┌────────

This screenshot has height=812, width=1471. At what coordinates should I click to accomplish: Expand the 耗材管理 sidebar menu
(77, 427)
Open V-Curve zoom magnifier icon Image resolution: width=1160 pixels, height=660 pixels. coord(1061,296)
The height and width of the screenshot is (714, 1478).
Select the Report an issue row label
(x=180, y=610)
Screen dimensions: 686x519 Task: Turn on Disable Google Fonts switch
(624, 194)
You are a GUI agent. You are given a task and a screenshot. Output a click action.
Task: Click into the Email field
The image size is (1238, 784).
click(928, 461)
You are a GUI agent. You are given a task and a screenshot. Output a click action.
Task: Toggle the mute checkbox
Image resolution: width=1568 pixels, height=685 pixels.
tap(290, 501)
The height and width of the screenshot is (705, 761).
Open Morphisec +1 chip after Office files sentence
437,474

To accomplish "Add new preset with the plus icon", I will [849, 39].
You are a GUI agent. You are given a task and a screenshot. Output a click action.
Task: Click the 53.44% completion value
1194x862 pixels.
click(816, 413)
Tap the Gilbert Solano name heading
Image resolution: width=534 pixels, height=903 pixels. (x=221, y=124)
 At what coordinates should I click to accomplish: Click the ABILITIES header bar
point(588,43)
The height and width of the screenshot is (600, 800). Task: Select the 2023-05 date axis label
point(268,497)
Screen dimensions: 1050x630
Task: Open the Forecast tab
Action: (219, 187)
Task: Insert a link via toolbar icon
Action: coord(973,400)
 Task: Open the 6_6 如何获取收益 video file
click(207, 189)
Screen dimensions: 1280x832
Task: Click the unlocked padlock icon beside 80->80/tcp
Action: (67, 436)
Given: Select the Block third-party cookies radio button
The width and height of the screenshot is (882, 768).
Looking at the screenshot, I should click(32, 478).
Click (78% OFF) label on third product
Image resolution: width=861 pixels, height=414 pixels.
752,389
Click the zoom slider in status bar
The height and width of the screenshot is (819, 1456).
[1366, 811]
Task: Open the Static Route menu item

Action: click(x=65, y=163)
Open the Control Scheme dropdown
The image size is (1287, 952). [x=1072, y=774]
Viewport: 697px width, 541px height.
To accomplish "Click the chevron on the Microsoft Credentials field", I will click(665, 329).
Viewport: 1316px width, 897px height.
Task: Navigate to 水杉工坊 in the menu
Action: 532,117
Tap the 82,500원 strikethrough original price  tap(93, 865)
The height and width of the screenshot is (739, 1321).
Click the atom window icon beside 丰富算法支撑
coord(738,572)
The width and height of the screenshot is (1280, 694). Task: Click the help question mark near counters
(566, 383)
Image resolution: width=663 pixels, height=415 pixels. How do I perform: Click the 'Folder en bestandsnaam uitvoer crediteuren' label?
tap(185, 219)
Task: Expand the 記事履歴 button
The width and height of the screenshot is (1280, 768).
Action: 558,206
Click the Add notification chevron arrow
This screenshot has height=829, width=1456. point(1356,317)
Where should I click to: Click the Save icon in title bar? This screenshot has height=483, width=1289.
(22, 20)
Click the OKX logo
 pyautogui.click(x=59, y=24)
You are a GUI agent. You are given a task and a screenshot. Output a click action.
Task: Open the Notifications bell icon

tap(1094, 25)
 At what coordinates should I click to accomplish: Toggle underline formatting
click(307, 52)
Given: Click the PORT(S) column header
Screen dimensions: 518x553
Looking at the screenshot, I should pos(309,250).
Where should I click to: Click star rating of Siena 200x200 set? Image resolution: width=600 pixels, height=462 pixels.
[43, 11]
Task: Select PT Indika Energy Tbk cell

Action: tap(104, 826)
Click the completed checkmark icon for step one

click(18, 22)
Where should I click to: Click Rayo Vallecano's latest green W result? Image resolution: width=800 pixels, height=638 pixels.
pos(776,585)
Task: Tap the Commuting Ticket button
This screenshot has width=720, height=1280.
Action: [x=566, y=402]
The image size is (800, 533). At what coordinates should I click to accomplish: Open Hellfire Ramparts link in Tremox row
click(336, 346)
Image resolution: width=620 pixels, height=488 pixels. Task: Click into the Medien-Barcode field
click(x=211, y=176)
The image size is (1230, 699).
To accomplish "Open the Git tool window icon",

└────────

▸ Work to do
Recast all of the material above as a numbered list with one line per item, leaving out any blank lines.

▸ Task result
1. This screenshot has height=812, width=1471. At what coordinates should I click to accomplish: Expand the 耗材管理 sidebar menu
2. (77, 427)
3. Open V-Curve zoom magnifier icon Image resolution: width=1160 pixels, height=660 pixels. coord(1061,296)
4. The height and width of the screenshot is (714, 1478).
5. Select the Report an issue row label
6. (x=180, y=610)
7. Screen dimensions: 686x519 Task: Turn on Disable Google Fonts switch
8. (624, 194)
9. You are a GUI agent. You are given a task and a screenshot. Output a click action.
10. Task: Click into the Email field
11. The image size is (1238, 784).
12. click(928, 461)
13. You are a GUI agent. You are given a task and a screenshot. Output a click action.
14. Task: Toggle the mute checkbox
15. Image resolution: width=1568 pixels, height=685 pixels.
16. tap(290, 501)
17. The height and width of the screenshot is (705, 761).
18. Open Morphisec +1 chip after Office files sentence
19. 437,474
20. To accomplish "Add new preset with the plus icon", I will [849, 39].
21. You are a GUI agent. You are given a task and a screenshot. Output a click action.
22. Task: Click the 53.44% completion value
23. 1194x862 pixels.
24. click(816, 413)
25. Tap the Gilbert Solano name heading
26. Image resolution: width=534 pixels, height=903 pixels. (x=221, y=124)
27.  At what coordinates should I click to accomplish: Click the ABILITIES header bar
28. point(588,43)
29. The height and width of the screenshot is (600, 800). Task: Select the 2023-05 date axis label
30. point(268,497)
31. Screen dimensions: 1050x630
32. Task: Open the Forecast tab
33. Action: (219, 187)
34. Task: Insert a link via toolbar icon
35. Action: coord(973,400)
36.  Task: Open the 6_6 如何获取收益 video file
37. click(207, 189)
38. Screen dimensions: 1280x832
39. Task: Click the unlocked padlock icon beside 80->80/tcp
40. Action: (67, 436)
41. Given: Select the Block third-party cookies radio button
42. The width and height of the screenshot is (882, 768).
43. Looking at the screenshot, I should click(32, 478).
44. Click (78% OFF) label on third product
45. Image resolution: width=861 pixels, height=414 pixels.
46. 752,389
47. Click the zoom slider in status bar
48. The height and width of the screenshot is (819, 1456).
49. [1366, 811]
50. Task: Open the Static Route menu item
51. Action: click(x=65, y=163)
52. Open the Control Scheme dropdown
53. The image size is (1287, 952). [x=1072, y=774]
54. Viewport: 697px width, 541px height.
55. To accomplish "Click the chevron on the Microsoft Credentials field", I will click(665, 329).
56. Viewport: 1316px width, 897px height.
57. Task: Navigate to 水杉工坊 in the menu
58. Action: 532,117
59. Tap the 82,500원 strikethrough original price  tap(93, 865)
60. The height and width of the screenshot is (739, 1321).
61. Click the atom window icon beside 丰富算法支撑
62. coord(738,572)
63. The width and height of the screenshot is (1280, 694). Task: Click the help question mark near counters
64. (566, 383)
65. Image resolution: width=663 pixels, height=415 pixels. How do I perform: Click the 'Folder en bestandsnaam uitvoer crediteuren' label?
66. tap(185, 219)
67. Task: Expand the 記事履歴 button
68. The width and height of the screenshot is (1280, 768).
69. Action: 558,206
70. Click the Add notification chevron arrow
71. This screenshot has height=829, width=1456. point(1356,317)
72. Where should I click to: Click the Save icon in title bar? This screenshot has height=483, width=1289.
73. (22, 20)
74. Click the OKX logo
75.  pyautogui.click(x=59, y=24)
76. You are a GUI agent. You are given a task and a screenshot. Output a click action.
77. Task: Open the Notifications bell icon
78. tap(1094, 25)
79.  At what coordinates should I click to accomplish: Toggle underline formatting
80. click(307, 52)
81. Given: Click the PORT(S) column header
82. Screen dimensions: 518x553
83. Looking at the screenshot, I should pos(309,250).
84. Where should I click to: Click star rating of Siena 200x200 set? Image resolution: width=600 pixels, height=462 pixels.
85. [43, 11]
86. Task: Select PT Indika Energy Tbk cell
87. Action: tap(104, 826)
88. Click the completed checkmark icon for step one
89. click(18, 22)
90. Where should I click to: Click Rayo Vallecano's latest green W result? Image resolution: width=800 pixels, height=638 pixels.
91. pos(776,585)
92. Task: Tap the Commuting Ticket button
93. This screenshot has width=720, height=1280.
94. Action: [x=566, y=402]
95. The image size is (800, 533). At what coordinates should I click to accomplish: Open Hellfire Ramparts link in Tremox row
96. click(336, 346)
97. Image resolution: width=620 pixels, height=488 pixels. Task: Click into the Medien-Barcode field
98. click(x=211, y=176)
99. The image size is (1230, 699).
100. To accomplish "Open the Git tool window icon",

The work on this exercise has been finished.